Pourquoi une carte-cadeau Visa a-t-elle fonctionné et une autre non ?

Parce que l'acceptation est fixée par le programme de la carte, pas par le logo de Visa. La question est de savoir si ce produit précis autorise le code de catégorie de commerçant 7995, celui du jeu, et deux cartes vendues dans le même commerce peuvent relever de règles de programme différentes. Ni l'emballage ni la caisse ne vous disent laquelle vous tenez.

Enregistrer une carte-cadeau Visa garantit-il que le dépôt passera ?

Non.
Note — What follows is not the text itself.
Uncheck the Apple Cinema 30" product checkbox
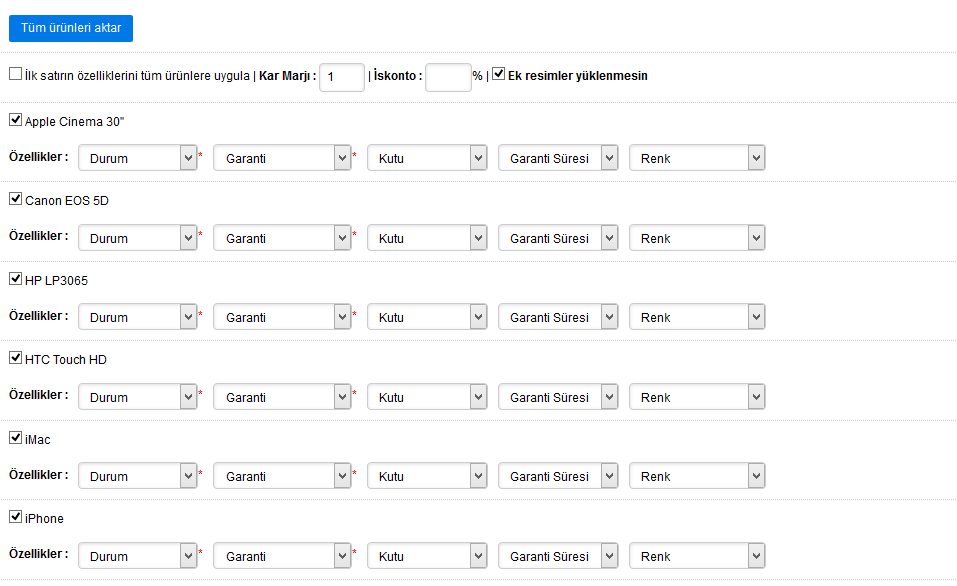 (x=15, y=120)
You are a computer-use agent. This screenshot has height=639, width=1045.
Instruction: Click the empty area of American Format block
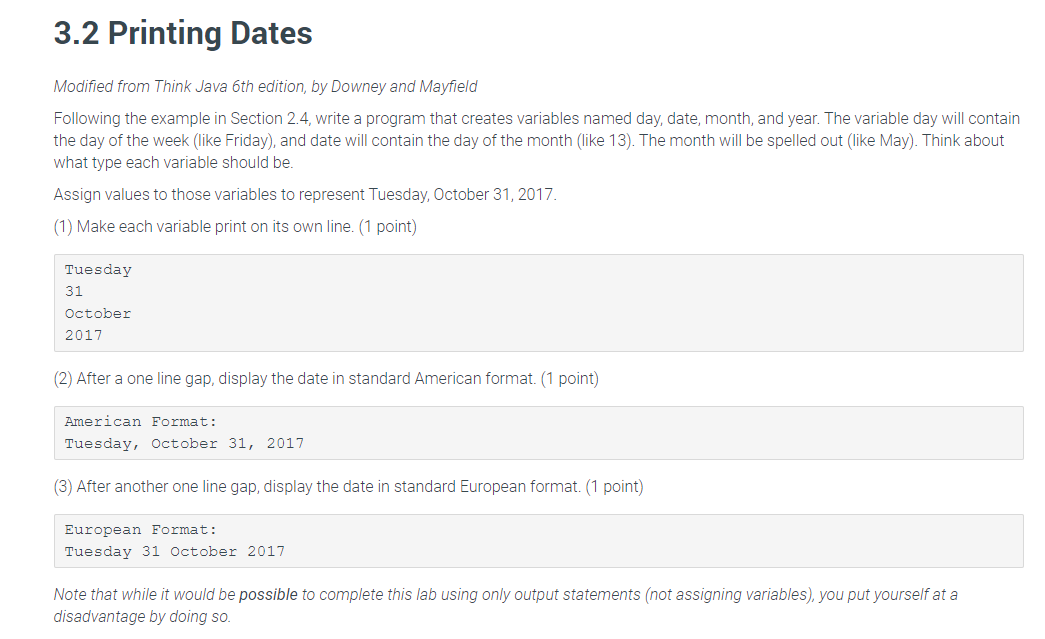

L'enregistrement fournit le code postal dont a besoin le contrôle d'adresse de la caisse, ce qui élimine une cause de refus. Il ne peut rien changer au fait que le programme de la carte autorise ou non les commerçants de jeu. Franchir une barrière ne dit rien de l'autre.

Puis-je retirer mes gains sur une carte-cadeau Visa ?

Non. Les cartes-cadeaux servent uniquement au dépôt et n'ont aucun sens de sortie, alors un exploitant ne peut pas y renvoyer d'argent. C'est pourquoi le mode de retrait devrait être inscrit au compte avant le dépôt plutôt qu'après. Le virement Interac et iDebit circulent dans les deux sens.

Les frais d'achat sont-ils retranchés de la somme que je peux déposer ?

Les frais sont facturés par-dessus la valeur nominale au comptoir : ils ne réduisent donc pas le solde, ils augmentent ce que vous avez payé. Si les frais étaient de 7 $ sur une carte de 100 $, vous auriez dépensé 107 $ pour 100 $ de puissance de dépôt. Acheter plutôt deux cartes de 50 $ fait payer ces frais deux fois pour le même total.

Quel mode de paiement dois-je configurer pour me faire payer ?

Le virement Interac envoie les retraits à l'adresse de courriel inscrite à votre compte, généralement de un à trois jours ouvrables après l'approbation, avec des minimums habituels de 10 à 20 $. iDebit pousse l'argent depuis le compte bancaire en dollars canadiens pour environ 1,50 $ par opération, avec des minimums de retrait à partir d'environ 10 $. Notez qu'Interac en ligne a été abandonné en mai 2024 et qu'Instadebit ferme, ses soldes n'étant retirables que jusqu'au 30 avril 2026.

Mes gains sont-ils imposés différemment si j'ai déposé par carte-cadeau ?

Non. L'Agence du revenu du Canada considère les gains de jeu occasionnels comme un gain fortuit non imposable, peu importe comment le dépôt a été financé, tandis qu'une pratique systématique, s'apparentant à une entreprise, peut être imposable. Le moyen de paiement ne fait pas partie de ce test.